- [WRITTEN INSTRUCTION]: Count the lines in the records below that contain the string "width", treating uppercase and lowercase letters as different. Give only the number.

- [DATA IN THIS EXERCISE]:
━━━━━━━━━━

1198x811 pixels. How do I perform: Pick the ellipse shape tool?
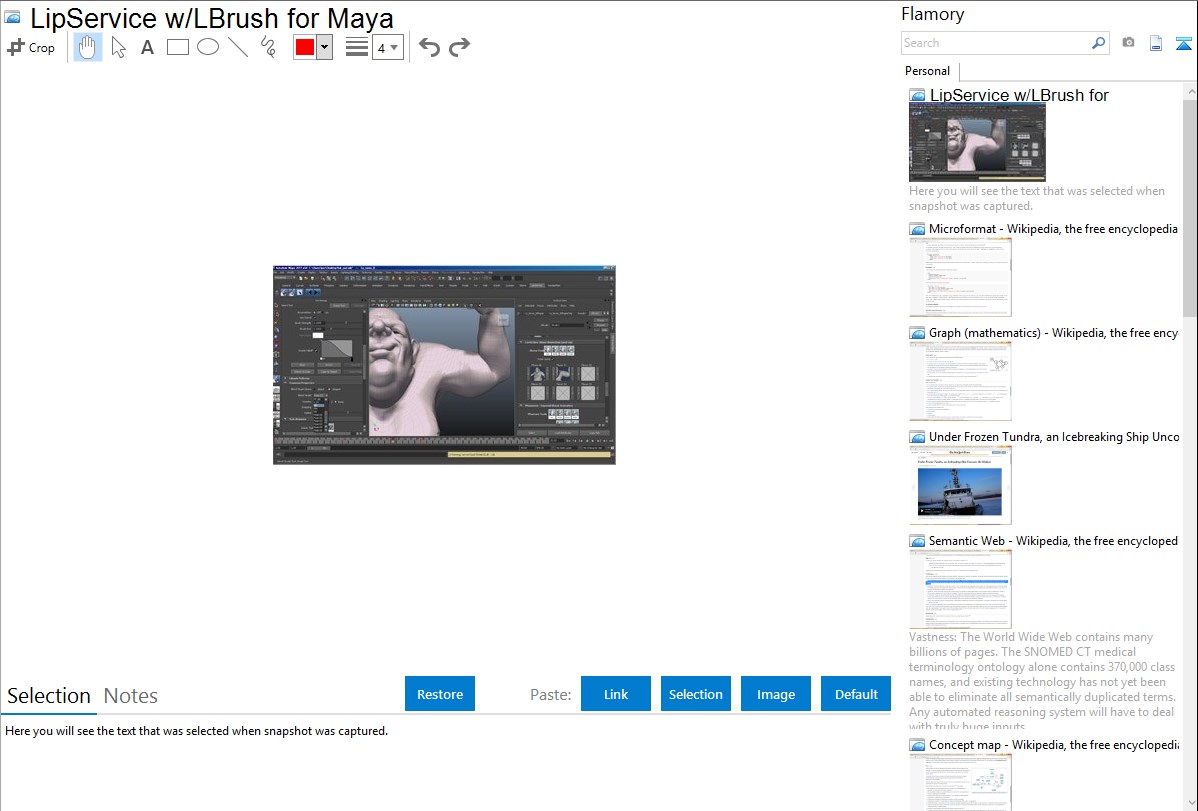pos(208,47)
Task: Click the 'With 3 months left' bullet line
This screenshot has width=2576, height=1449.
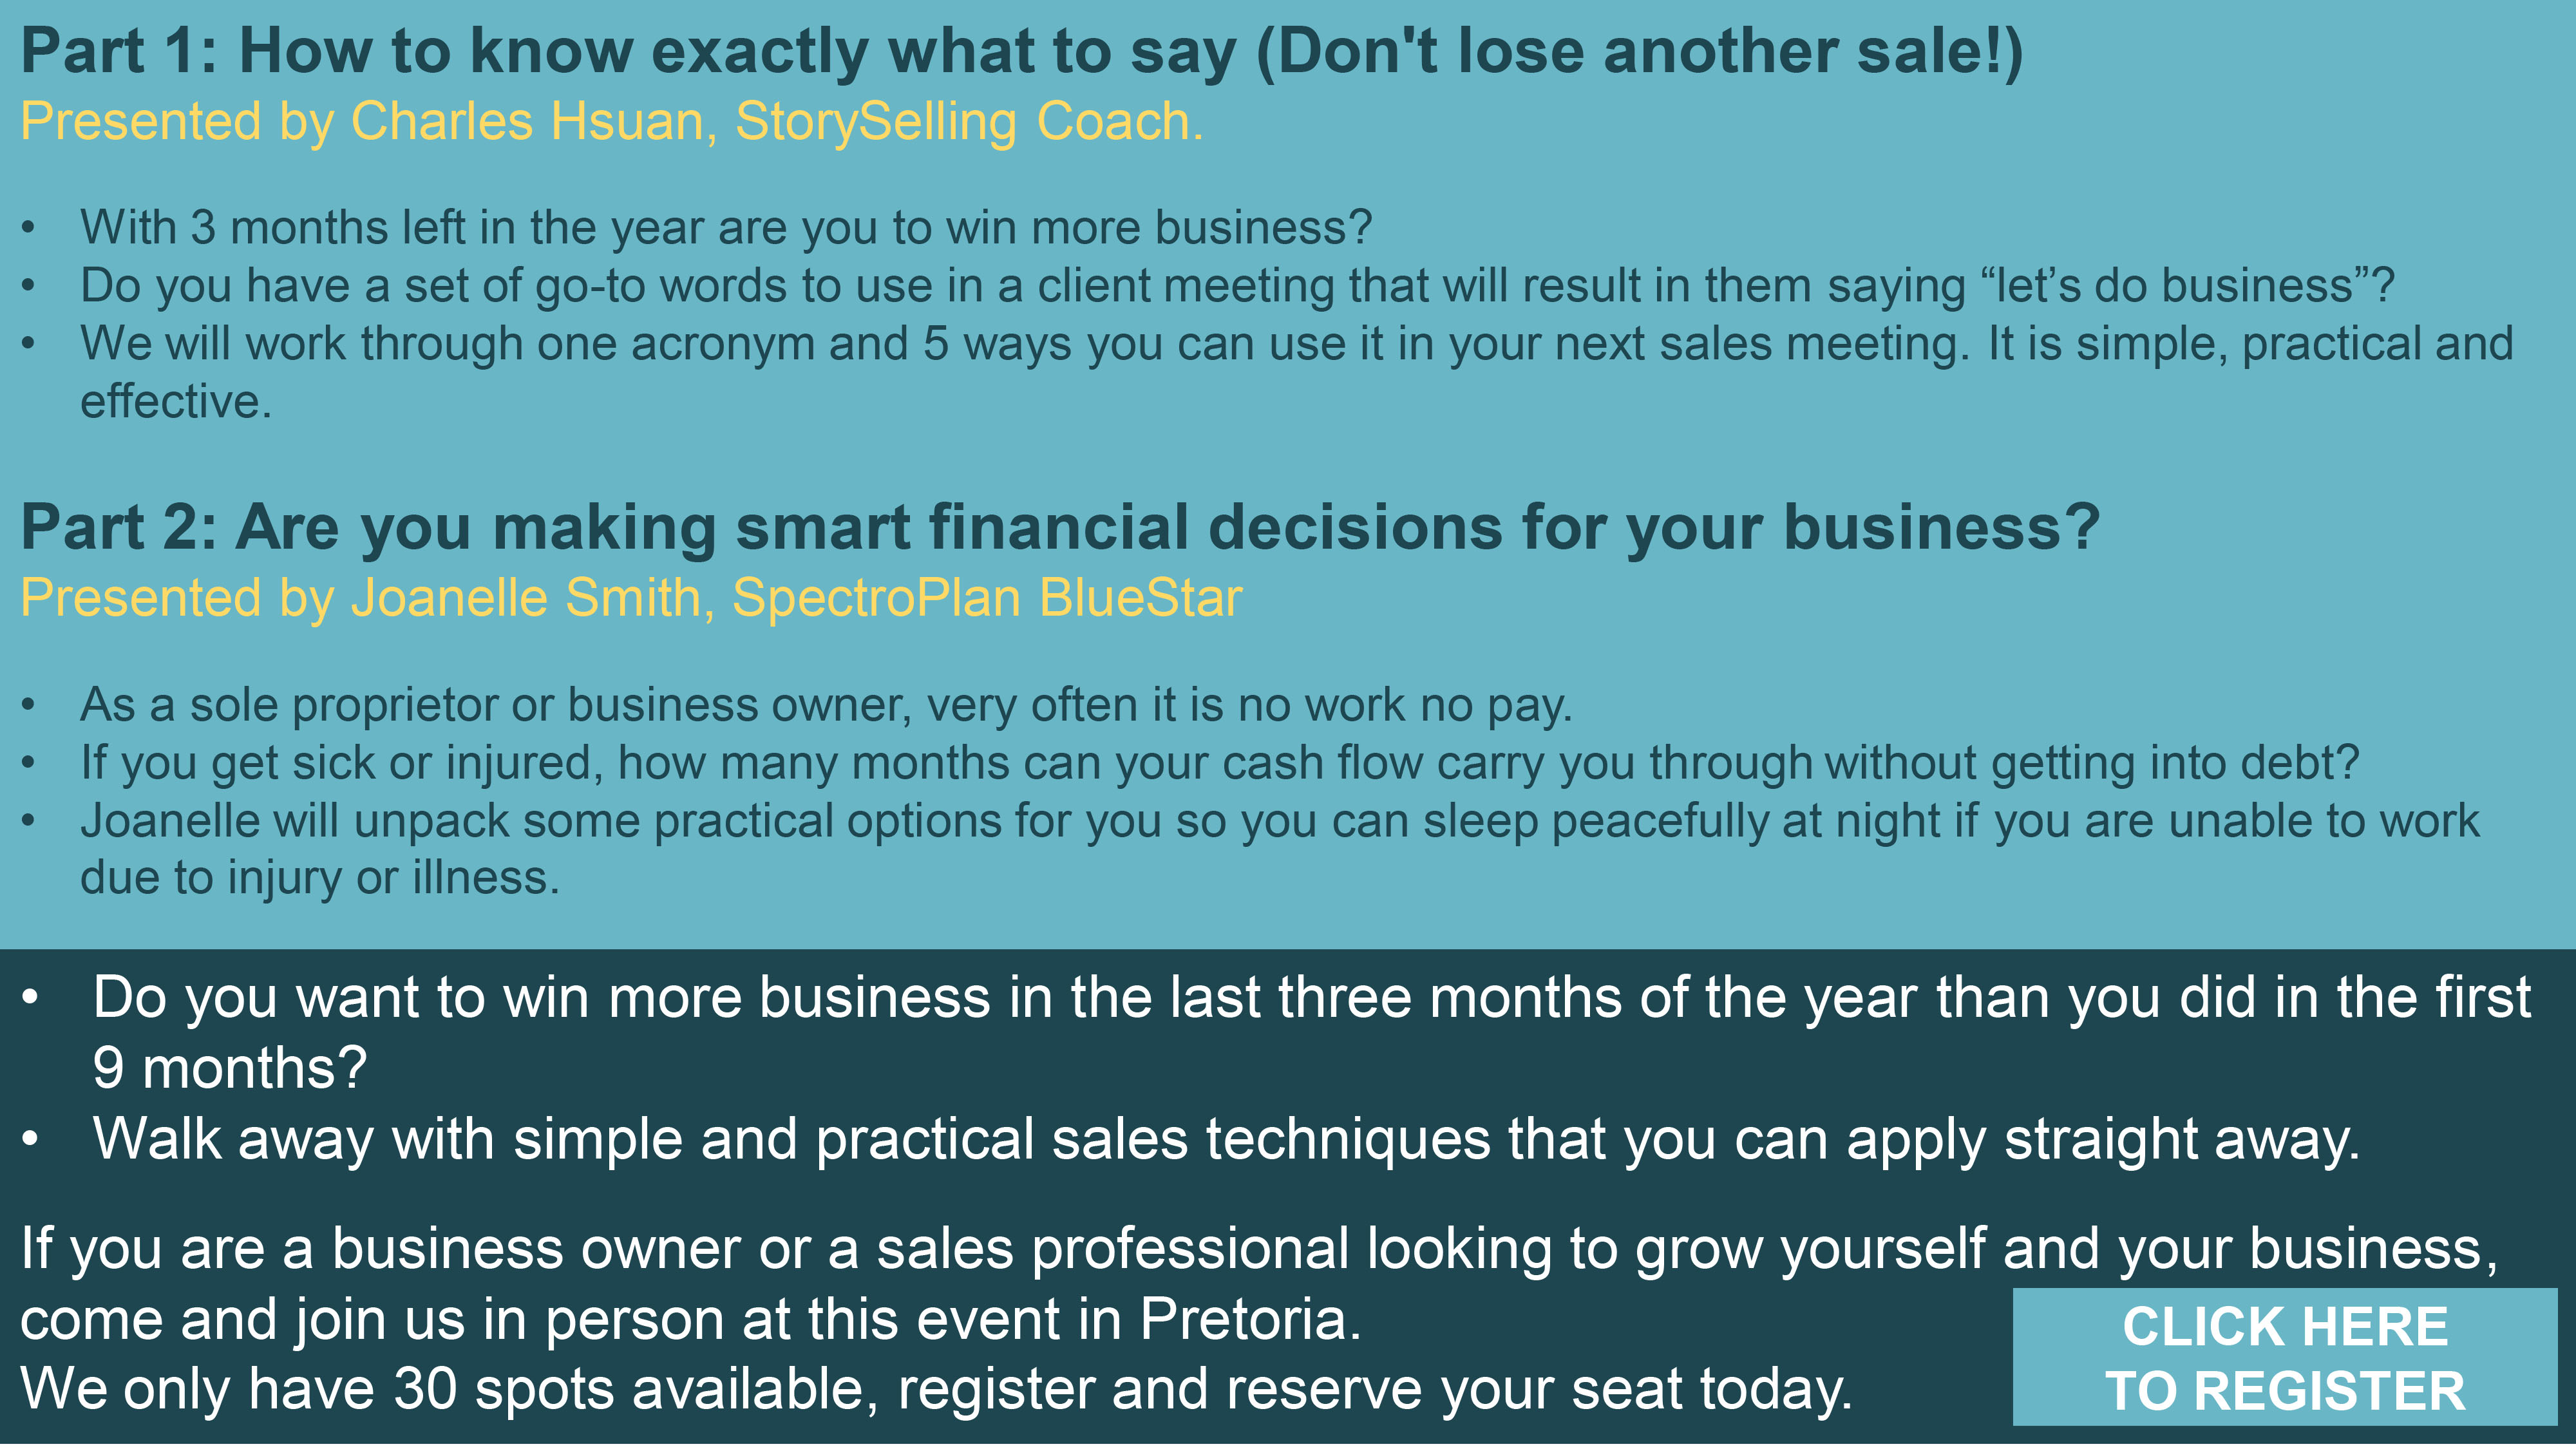Action: click(725, 228)
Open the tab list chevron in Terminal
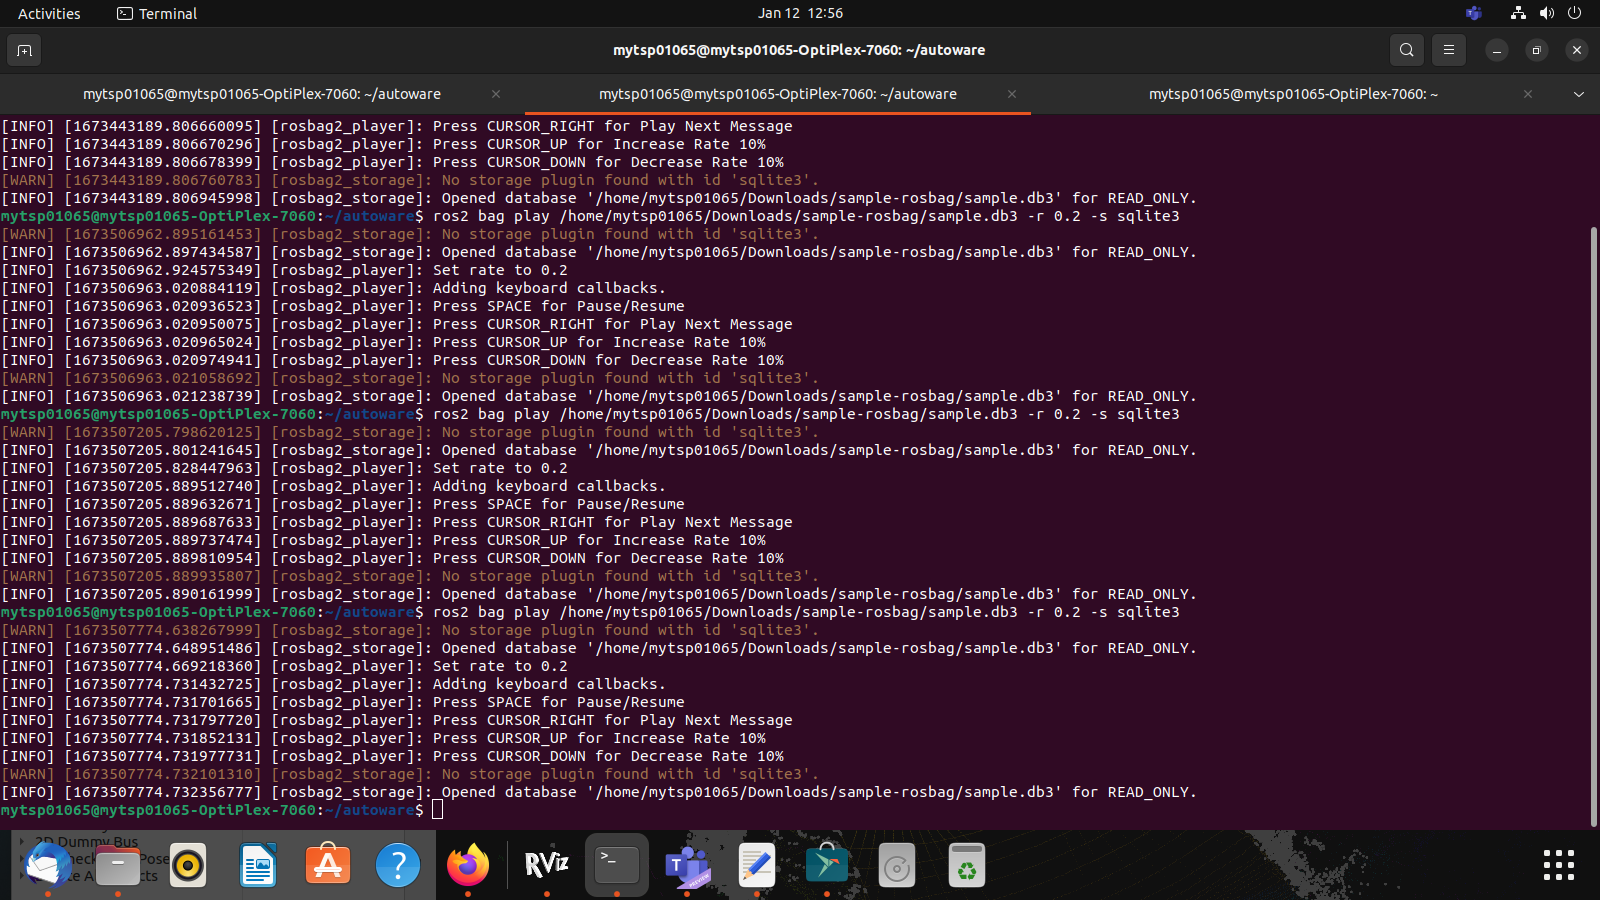1600x900 pixels. coord(1578,93)
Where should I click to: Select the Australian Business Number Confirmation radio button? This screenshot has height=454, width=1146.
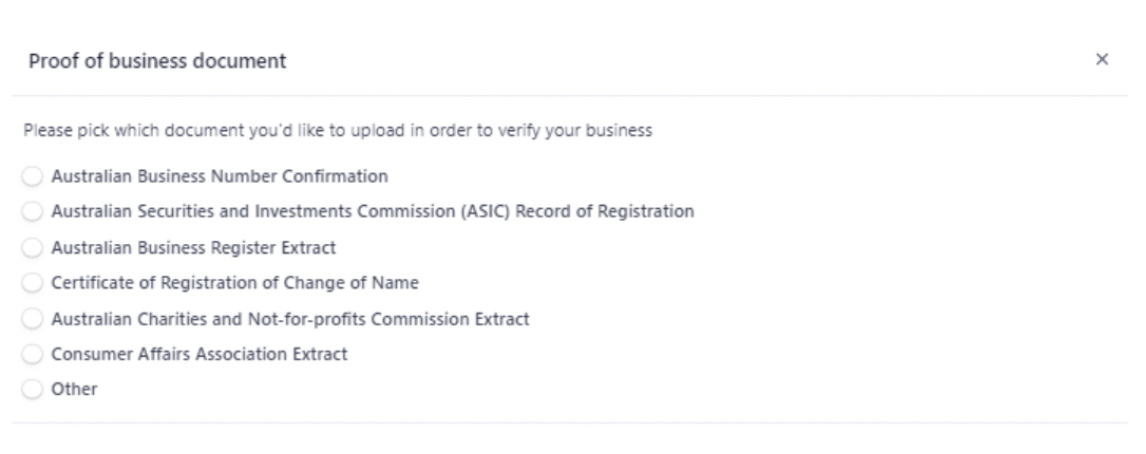point(32,177)
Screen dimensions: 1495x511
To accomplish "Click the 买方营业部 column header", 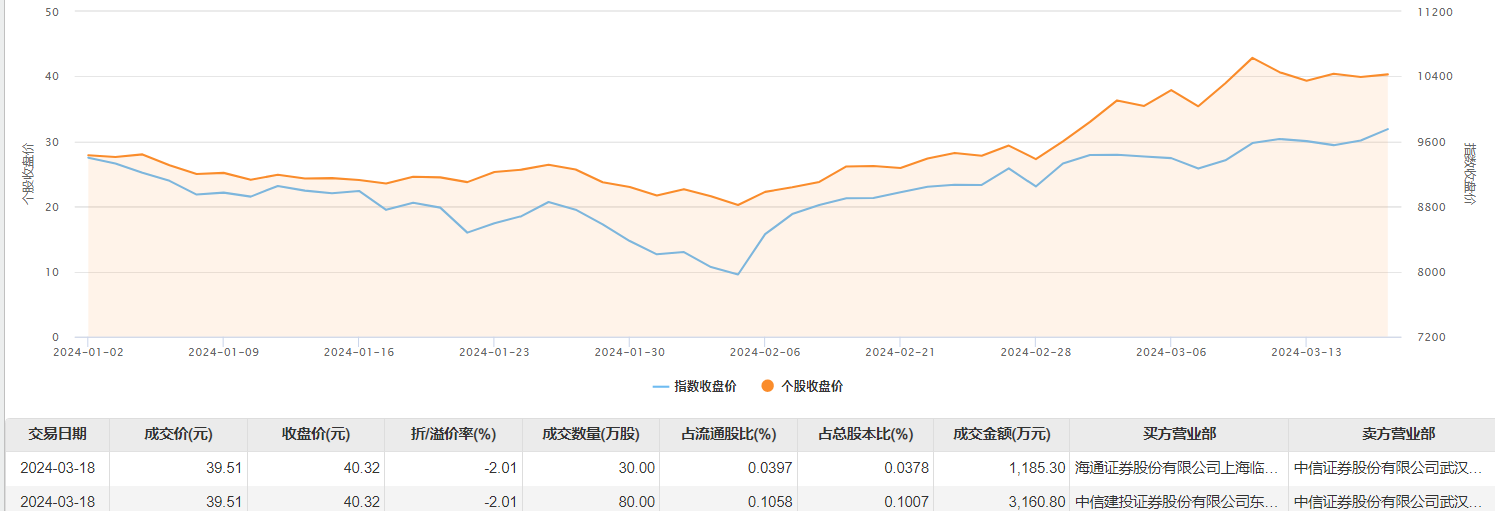I will pos(1179,434).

━━━━━━━━━━

- [SOLUTION]: 2